We at dbi services are a community as well. As we work with various products the community is not focused on a specific product (well, it is in the area of a specific product, of course) but rather on building an environment we like to work in. The community here is tight to technology but detached from a single product. We share the same methodologies, the same passion and have fun attending great parties that are organized mostly by the non technical people in our company. In this case you could say: The non-technical people are the drivers for the community of the company even if the company is very technical from its nature. And here we have the same situation again: Some organize, some attend/consume and some share, but all are required (as Martin outlined in his post as well).

Of course I have to say something about the PostgreSQL community: Because PostgreSQL is a real community project the community around it is much more important than with other technical communities. I do not say that you do not need a community for vendor controlled products because when the vendor fails to build a community around its product the product will fail as well. What I am saying is that the PostgreSQL community goes deeper as the complete product is driven by the community. Of course there are companies that hire people working for the community but they are not able to influence the direction if there is no agreement about the direction in the community. Sometimes this can make it very hard to progress and a lot of discussions need to be discussed but at the end I believe it is better to have something which the majority agrees on. In the PostgreSQL community I think there are several drivers: For sure all the developers are drivers, the people who take care of all the infrastructure (mailing lists, commitfests, …) are drivers as well. Basically everybody you can see on the mailing lists and answers questions are drivers because they keep the community active. Then we have all the people you see in other communities as well: Those who share and those who consume/attend. I think you get the point: An open source community is by its nature far more active than what you usually see for non-opensource communities for one reason: It already starts with the developers and not with a community around a final product. You can be part of such a community from the very beginning, which is writing new features and patches.

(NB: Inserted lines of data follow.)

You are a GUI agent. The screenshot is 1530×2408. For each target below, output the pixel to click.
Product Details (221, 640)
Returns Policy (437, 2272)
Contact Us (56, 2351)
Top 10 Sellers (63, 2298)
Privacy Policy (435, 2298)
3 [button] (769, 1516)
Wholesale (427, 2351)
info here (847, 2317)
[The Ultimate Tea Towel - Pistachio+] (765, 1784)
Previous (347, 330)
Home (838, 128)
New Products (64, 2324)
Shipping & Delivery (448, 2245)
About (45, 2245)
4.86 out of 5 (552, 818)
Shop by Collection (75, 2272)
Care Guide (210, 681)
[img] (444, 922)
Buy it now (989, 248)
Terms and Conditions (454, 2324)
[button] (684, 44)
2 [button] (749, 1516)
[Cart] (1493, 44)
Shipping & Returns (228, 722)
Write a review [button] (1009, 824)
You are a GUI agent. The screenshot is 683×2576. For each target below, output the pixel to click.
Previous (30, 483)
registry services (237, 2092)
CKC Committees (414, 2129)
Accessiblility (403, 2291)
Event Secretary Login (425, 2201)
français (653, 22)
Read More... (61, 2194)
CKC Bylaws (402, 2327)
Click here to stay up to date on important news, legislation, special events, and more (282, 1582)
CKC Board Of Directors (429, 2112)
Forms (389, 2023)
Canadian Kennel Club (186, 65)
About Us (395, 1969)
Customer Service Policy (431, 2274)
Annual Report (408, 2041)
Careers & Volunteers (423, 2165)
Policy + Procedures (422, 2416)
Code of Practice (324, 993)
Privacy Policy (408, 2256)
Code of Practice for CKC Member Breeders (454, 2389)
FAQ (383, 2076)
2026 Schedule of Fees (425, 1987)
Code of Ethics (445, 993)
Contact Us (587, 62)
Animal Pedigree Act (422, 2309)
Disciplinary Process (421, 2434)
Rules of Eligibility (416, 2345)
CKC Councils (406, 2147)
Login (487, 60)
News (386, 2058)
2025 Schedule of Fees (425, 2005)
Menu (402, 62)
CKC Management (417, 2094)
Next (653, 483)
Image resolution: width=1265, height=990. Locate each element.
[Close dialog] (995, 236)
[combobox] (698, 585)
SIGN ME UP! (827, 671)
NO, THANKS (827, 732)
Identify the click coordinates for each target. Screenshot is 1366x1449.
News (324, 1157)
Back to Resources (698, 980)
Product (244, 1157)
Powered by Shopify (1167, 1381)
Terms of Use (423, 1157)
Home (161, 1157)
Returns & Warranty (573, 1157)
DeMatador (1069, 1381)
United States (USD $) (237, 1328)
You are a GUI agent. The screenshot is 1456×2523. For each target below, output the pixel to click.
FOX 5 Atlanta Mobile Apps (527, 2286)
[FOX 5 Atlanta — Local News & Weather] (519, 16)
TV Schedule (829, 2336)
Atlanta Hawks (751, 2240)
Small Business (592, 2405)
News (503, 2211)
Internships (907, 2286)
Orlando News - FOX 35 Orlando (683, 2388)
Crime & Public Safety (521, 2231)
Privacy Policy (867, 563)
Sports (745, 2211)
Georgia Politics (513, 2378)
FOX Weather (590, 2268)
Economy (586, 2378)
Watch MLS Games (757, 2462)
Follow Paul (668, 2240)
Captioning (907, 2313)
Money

Coming back to the original question: What makes a community? Beside what Martin outlined there are several other key points:

  • The direction of the community (no matter if technical or not) must be so that people want to be part of that
  • When we speak about a community around a product: You must identify yourself with the product. When the product goes into a direction you can not support for whatever reason you’ll leave, sooner or later. The more people leave, the weaker the community
  • It must be easy to participate and to get help
  • A lot of people are willing to spend (free-) time to do stuff for the community
  • There must be a culture which respects you and everybody else
  • Maybe most important: A common goal and people that are able and willing to work together, even if this sometimes requires a lot of discussions

When you have all of these, the drivers, the people who share, and those that attend will come anyway, I believe.